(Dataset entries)
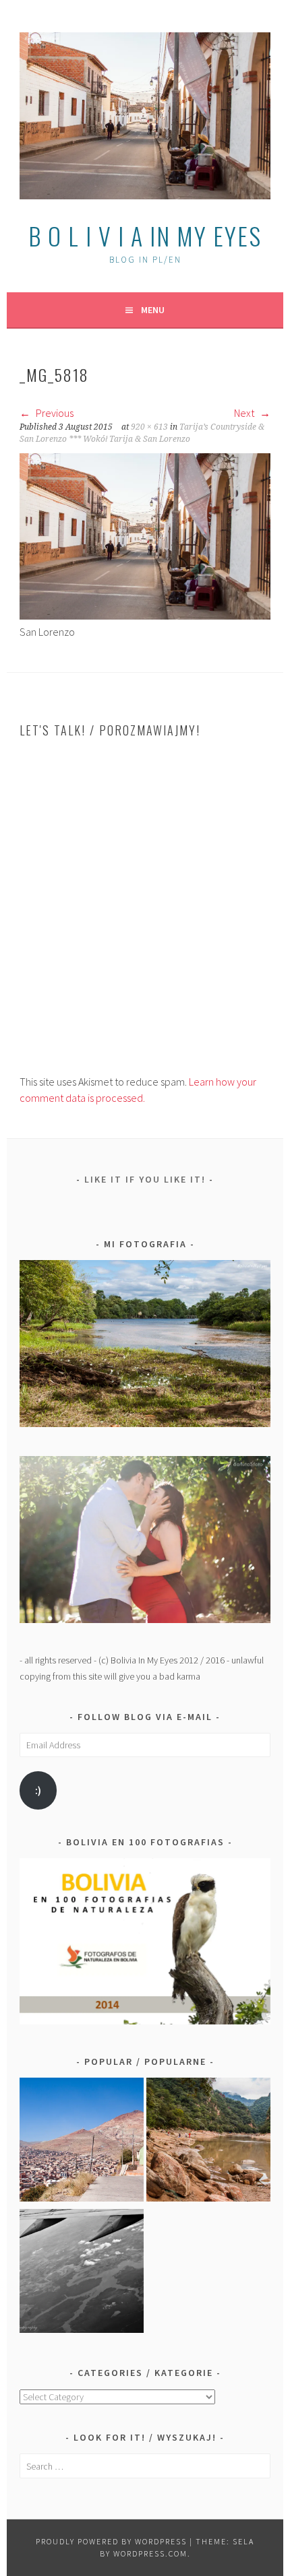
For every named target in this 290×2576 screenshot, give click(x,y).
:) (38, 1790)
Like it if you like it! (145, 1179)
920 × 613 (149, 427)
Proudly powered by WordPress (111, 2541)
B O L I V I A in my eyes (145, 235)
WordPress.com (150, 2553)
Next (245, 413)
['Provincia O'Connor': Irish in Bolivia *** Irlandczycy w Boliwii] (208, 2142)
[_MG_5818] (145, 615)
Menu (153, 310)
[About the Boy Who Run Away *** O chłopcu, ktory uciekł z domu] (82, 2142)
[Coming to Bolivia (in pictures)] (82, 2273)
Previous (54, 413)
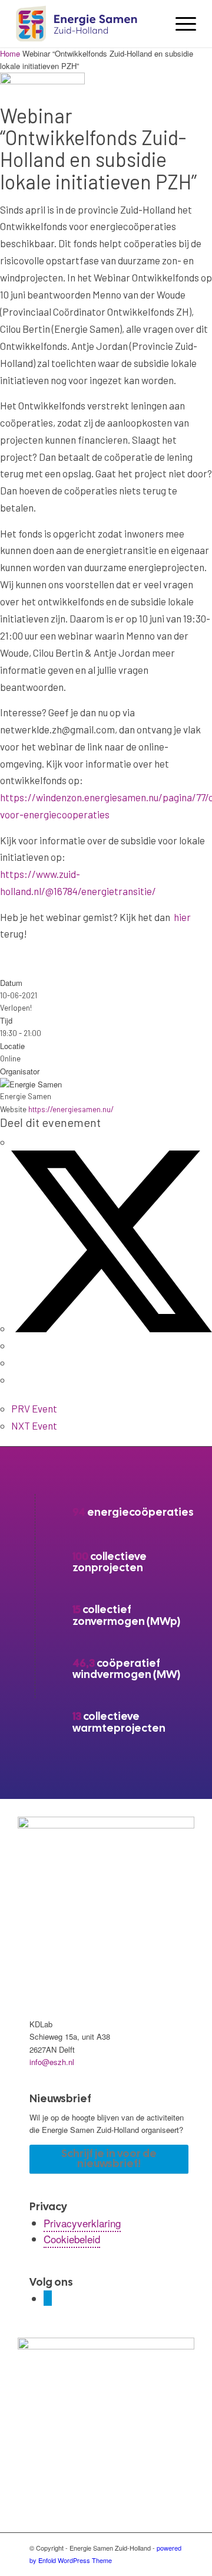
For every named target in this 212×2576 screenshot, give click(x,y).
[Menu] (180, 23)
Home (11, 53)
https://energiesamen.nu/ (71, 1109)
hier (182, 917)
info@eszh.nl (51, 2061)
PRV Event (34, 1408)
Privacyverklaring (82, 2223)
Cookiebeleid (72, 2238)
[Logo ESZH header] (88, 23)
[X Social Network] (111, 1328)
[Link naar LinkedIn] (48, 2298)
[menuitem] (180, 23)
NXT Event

#### EXERCISE DETAILS:
Could you retype all the entries above exactly, without the pictures?

#### YOUR SOLUTION:
For every named target in this 290×2576 screenshot, give click(x,y).
:) (38, 1790)
Like it if you like it! (145, 1179)
920 × 613 (149, 427)
Proudly powered by WordPress (111, 2541)
B O L I V I A in my eyes (145, 235)
WordPress.com (150, 2553)
Next (245, 413)
['Provincia O'Connor': Irish in Bolivia *** Irlandczycy w Boliwii] (208, 2142)
[_MG_5818] (145, 615)
Menu (153, 310)
[About the Boy Who Run Away *** O chłopcu, ktory uciekł z domu] (82, 2142)
[Coming to Bolivia (in pictures)] (82, 2273)
Previous (54, 413)
For every named target in this 212×2576 screenshot, give click(x,y).
[Menu] (180, 23)
Home (11, 53)
https://energiesamen.nu/ (71, 1109)
hier (182, 917)
info@eszh.nl (51, 2061)
PRV Event (34, 1408)
Privacyverklaring (82, 2223)
Cookiebeleid (72, 2238)
[Logo ESZH header] (88, 23)
[X Social Network] (111, 1328)
[Link naar LinkedIn] (48, 2298)
[menuitem] (180, 23)
NXT Event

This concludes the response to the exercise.